Héctor tenía 11 años cuando se enamoró de Paula. Ella portaba unos enormes ojos verdes debajo del tupido flequillo y estaba en séptimo grado. Él, desde sexto, la miraba con admiración. Los dos coincidían en sentir mariposas en el estómago cuando sonaba el timbre del recreo y cruzaban miradas. Sus aulas quedaban una al lado de la otra, pegadas. Héctor, apoyaba su espalda a la pared medianera soñando que, del otro lado, Paula hacía lo mismo. Pero el destino de los amores contrariados, robando las palabras de Gabriel García Márquez para referirse a sus personajes Florentino Ariza y Valentina Daza, no es para nada sencillo. Tuvieron que transcurrir 12.045 días para que ese amor incondicional de Héctor y Paula llegara a buen puerto. Si bien no fue el olor de las almendras amargas, como en el El amor en los tiempos del cólera, lo que mantuvo a flote las sensaciones de Héctor, sí lo fue el aroma sin artilugios de aquellos recreos de escuela primaria que echaron raíces profundas en su memoria.
Hoy es el turno de la historia de Héctor. Porque fue él, deslumbrado por estar estrenando un amor verdadero, quien nos contactó y quiso relatarla.
Escape a Medio Oriente
La vida de nuestros personajes pasa gran parte en la provincia de Córdoba y, por momentos, en Oriente y en Europa. Héctor (44) nació en un pueblito del sur cordobés el año en que Argentina jugaba el mundial del ‘78. Era el primer hijo de la pareja. Cuando cumplió 7 años su madre volvió a quedar embarazada. La alegría del segundo hermano se convirtió en una inesperada tragedia. Ella rompió bolsa antes de tiempo, el bebé murió y una septicemia dejó a Héctor huérfano de madre. Y de hermano.
“Para mi viejo fue durísimo. Mi papá me llevaba a la escuela, pero como trabajaba mucho en investigación bioquímica, tuve que aprender rápido a volverme en bondi. A los diez años ya era como San Pedro: tenía las llaves de todas las casas de mis tíos y de mis abuelos. La verdad es que mi viejo me daba poca bola. Él se refugió mucho en su laburo y fueron años muy productivos en lo económico. Al tiempo, formó una nueva pareja con una mujer que ya tenía tres hijos. Yo había cumplido 10 años. Esa mujer fue lo peor que podría haberme pasado”, relata sobre sus primeros años. Su padre y su nueva esposa mantenían una relación tóxica y ella se desquitaba con Héctor.

**TAREA ASIGNADA 1:**
Según el relato sobre Héctor y Paula, ¿cuántos días tuvieron que transcurrir para que su amor llegara a buen puerto?
**TAREA ASIGNADA 2:**
Continúa el relato sobre Héctor y Paula a partir de su última oración.

**DATOS:**
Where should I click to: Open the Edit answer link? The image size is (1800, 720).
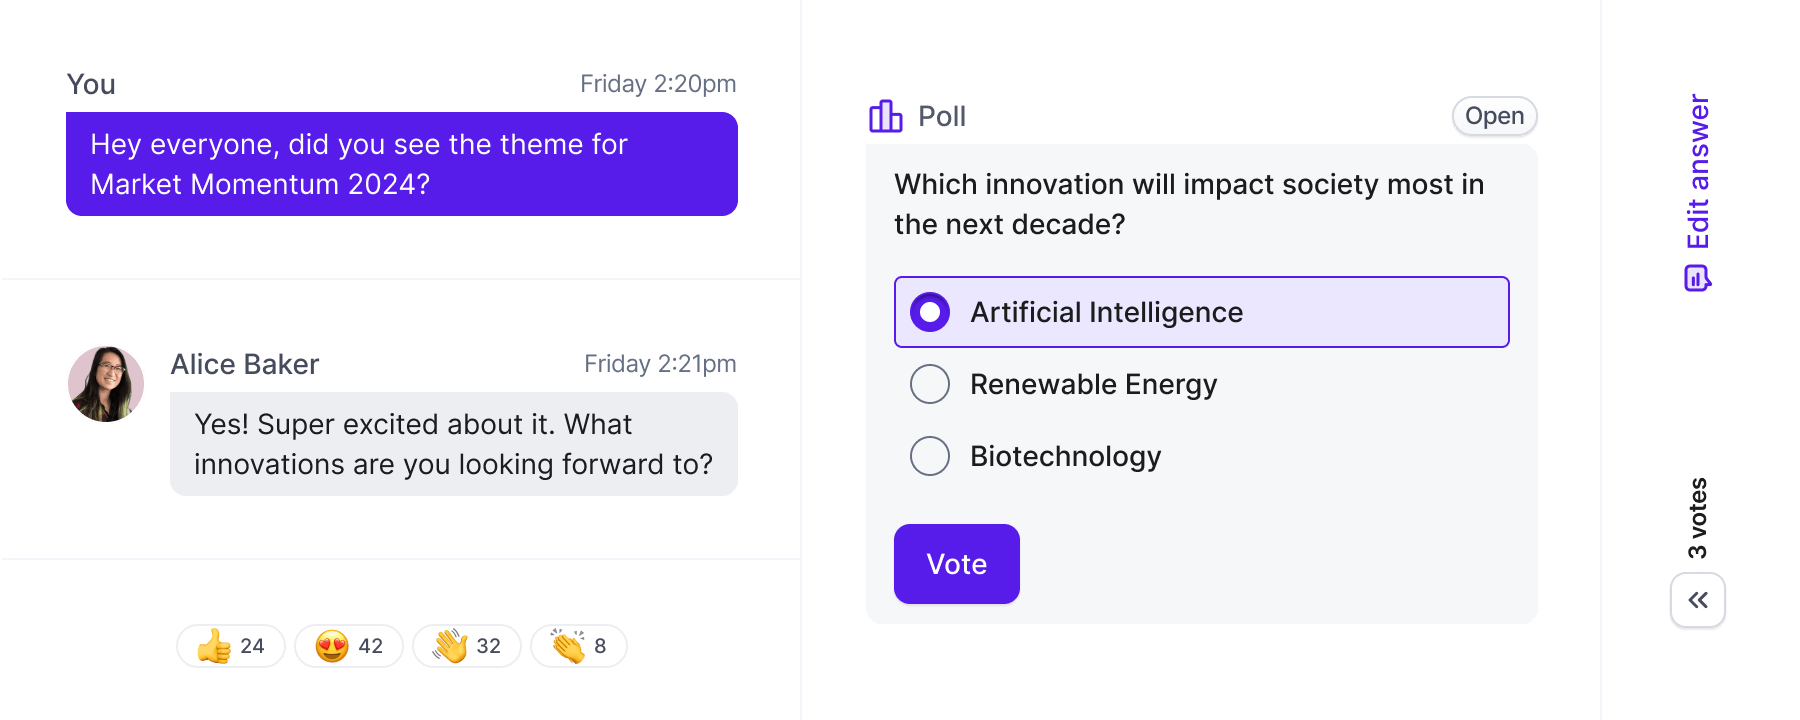point(1698,172)
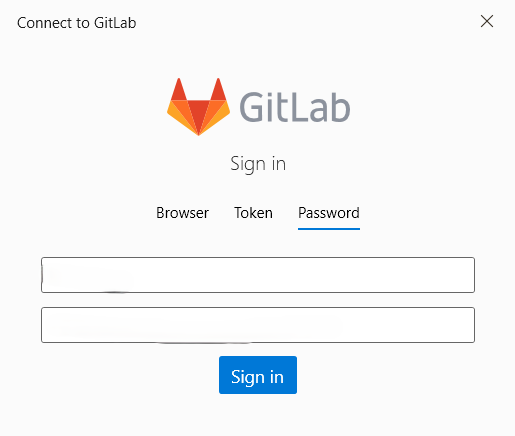Click the gray GitLab wordmark lettering
This screenshot has width=515, height=436.
[295, 107]
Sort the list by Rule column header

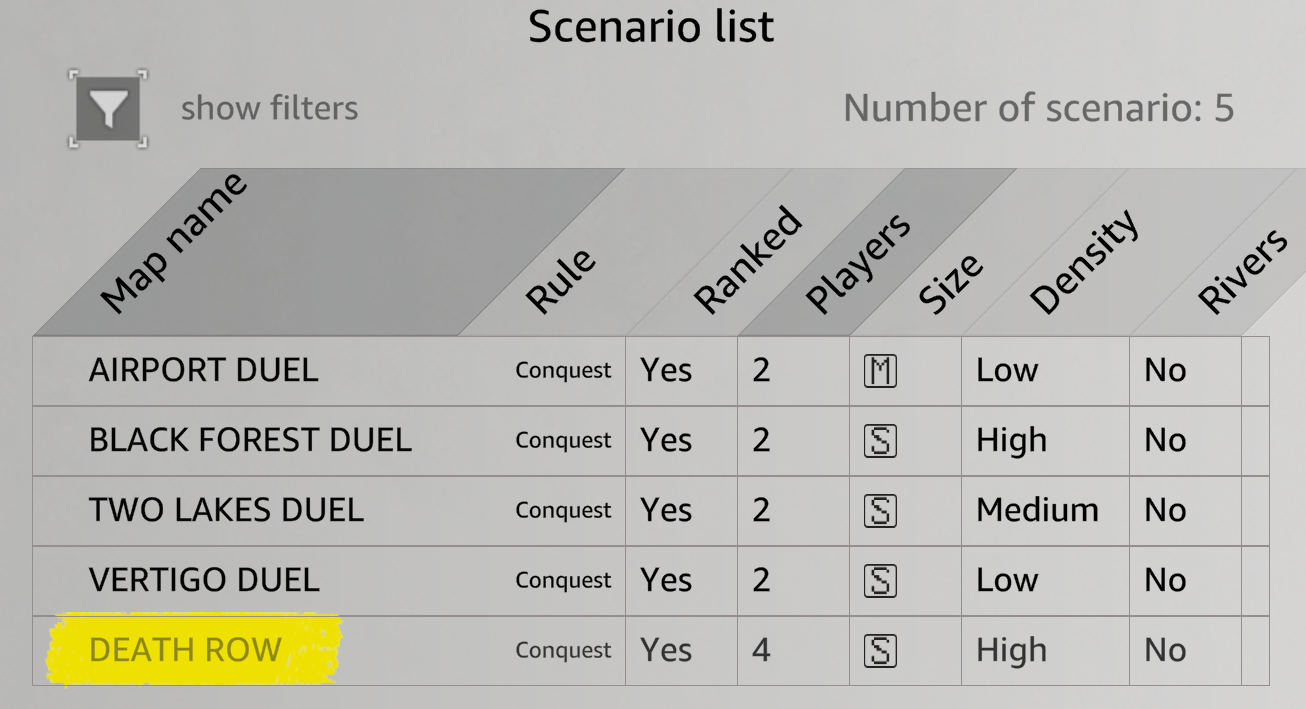pyautogui.click(x=561, y=282)
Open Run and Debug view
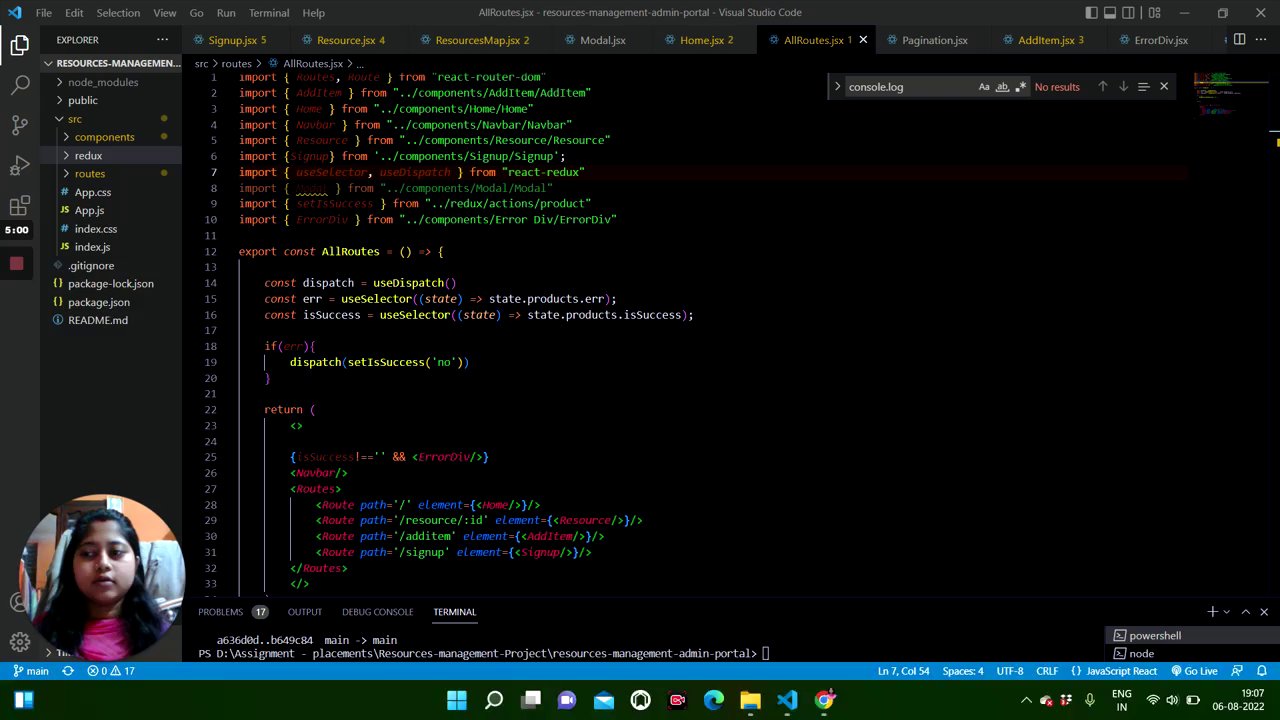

**RESULTADO 1:**
12.045 días.

**RESULTADO 2:**
De su madre, reconoce, le quedan pocos recuerdos, “no la conocí tanto, en realidad me acuerdo de mi vieja más por las fotos que por otra cosa. La construcción que tengo de ella es también gracias a mi tía”.
La situación en su casa se volvió insostenible y a los 18 sacó un pasaje de avión que lo llevara lo más lejos posible: Medio Oriente. Quince días antes de partir, una amiga en común le presentó a Silvia. Pegaron onda, pero Héctor no se planteó nada. Partió a la aventura sin dudas.
Novia por carta
Un día de esos en los que la desolación y la nostalgia golpean el pecho, Héctor le escribió a Silvia una carta. Andaba por uno de esos países exóticos en los que nada recuerda a nada. La soledad lo lanzó a un intercambio epistolar intenso. Todo desembocó en un noviazgo formal que se formalizó en escritos volando sobre los océanos. En el año 2000 le pareció oportuno volver al país.
“Mi padre seguía con esa mujer tremenda que lo tenía acorralado por los celos y lo hacía vivir endeudado. Con Silvia concretamos el noviazgo presencial e intenté estudiar distintas cosas entre ellas ingeniería electrónica. En el 2002 decidimos que lo mejor era irnos a Europa. Viajamos y nos instalamos en Suecia donde conseguí trabajo enseguida en una empresa de electrónica. Ella, también, se insertó trabajando como profesora de lengua en español. Nos iba bárbaro. Sin embargo, en el 2009, decidimos tomarnos un respiro del frío y volvimos a Argentina”. Carenciados afectivamente aterrizaron con la idea de cosechar abrazos y fomentar relaciones familiares.
“Me gustan las chicas”
Héctor era explícito con Silvia: quería tener hijos. Ella se negaba. Aun así quedó embarazada, pero la gestación no prosperó y se enteraron de que ella tenía endometriosis. Volvió a embarazarse un tiempo después. Héctor le propuso que, de ser mujer, a su hija la llamaran Paula. Por supuesto, no le confesó su amor por esa Paula de la infancia de enormes ojos verdes. Tampoco esta vez pudo ser, el embarazo fracasó y se deprimieron. Silvia se mostró determinada a olvidar el tema de los hijos.
La relación comenzó a deteriorarse. Héctor se daba cuenta de que ella ya no era la misma. Quizá, piensa hoy, Silvia ya había empezado a notar que los hombres no la atraían. Pero lo cierto es que, en ese momento, Héctor todavía no sabía nada de los descubrimientos de Silvia sobre su propia sexualidad.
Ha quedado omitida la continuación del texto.